◆ **PROBLEM TO SOLVE**: Every word of every entry must be retyped exactly.

◆ **DATA FOR ANALYSIS**:

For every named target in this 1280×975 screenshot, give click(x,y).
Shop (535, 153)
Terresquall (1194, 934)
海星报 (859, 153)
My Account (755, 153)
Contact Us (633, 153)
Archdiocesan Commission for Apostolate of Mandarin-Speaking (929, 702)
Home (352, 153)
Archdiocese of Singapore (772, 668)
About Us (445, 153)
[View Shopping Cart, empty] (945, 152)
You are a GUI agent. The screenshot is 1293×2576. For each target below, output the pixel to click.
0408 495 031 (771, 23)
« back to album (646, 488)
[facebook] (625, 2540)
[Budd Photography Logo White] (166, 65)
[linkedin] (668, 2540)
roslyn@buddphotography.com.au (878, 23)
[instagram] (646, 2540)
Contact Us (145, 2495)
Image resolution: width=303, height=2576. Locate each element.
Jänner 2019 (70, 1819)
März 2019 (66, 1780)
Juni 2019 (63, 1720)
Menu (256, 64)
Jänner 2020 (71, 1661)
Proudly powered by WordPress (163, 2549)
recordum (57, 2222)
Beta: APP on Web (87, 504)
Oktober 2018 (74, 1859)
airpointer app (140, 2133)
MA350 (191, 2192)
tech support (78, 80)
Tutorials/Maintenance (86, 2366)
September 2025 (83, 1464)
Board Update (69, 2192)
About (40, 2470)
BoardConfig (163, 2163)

◆ **REPLY**:
For every named target in this 1280×975 screenshot, give click(x,y).
Shop (535, 153)
Terresquall (1194, 934)
海星报 (859, 153)
My Account (755, 153)
Contact Us (633, 153)
Archdiocesan Commission for Apostolate of Mandarin-Speaking (929, 702)
Home (352, 153)
Archdiocese of Singapore (772, 668)
About Us (445, 153)
[View Shopping Cart, empty] (945, 152)
You are a GUI agent. The screenshot is 1293×2576. For each target below, output the pixel to click.
0408 495 031 (771, 23)
« back to album (646, 488)
[facebook] (625, 2540)
[Budd Photography Logo White] (166, 65)
[linkedin] (668, 2540)
roslyn@buddphotography.com.au (878, 23)
[instagram] (646, 2540)
Contact Us (145, 2495)
Image resolution: width=303, height=2576. Locate each element.
Jänner 2019 (70, 1819)
März 2019 (66, 1780)
Juni 2019 (63, 1720)
Menu (256, 64)
Jänner 2020 (71, 1661)
Proudly powered by WordPress (163, 2549)
recordum (57, 2222)
Beta: APP on Web (87, 504)
Oktober 2018 (74, 1859)
airpointer app (140, 2133)
MA350 (191, 2192)
tech support (78, 80)
Tutorials/Maintenance (86, 2366)
September 2025 (83, 1464)
Board Update (69, 2192)
About (40, 2470)
BoardConfig (163, 2163)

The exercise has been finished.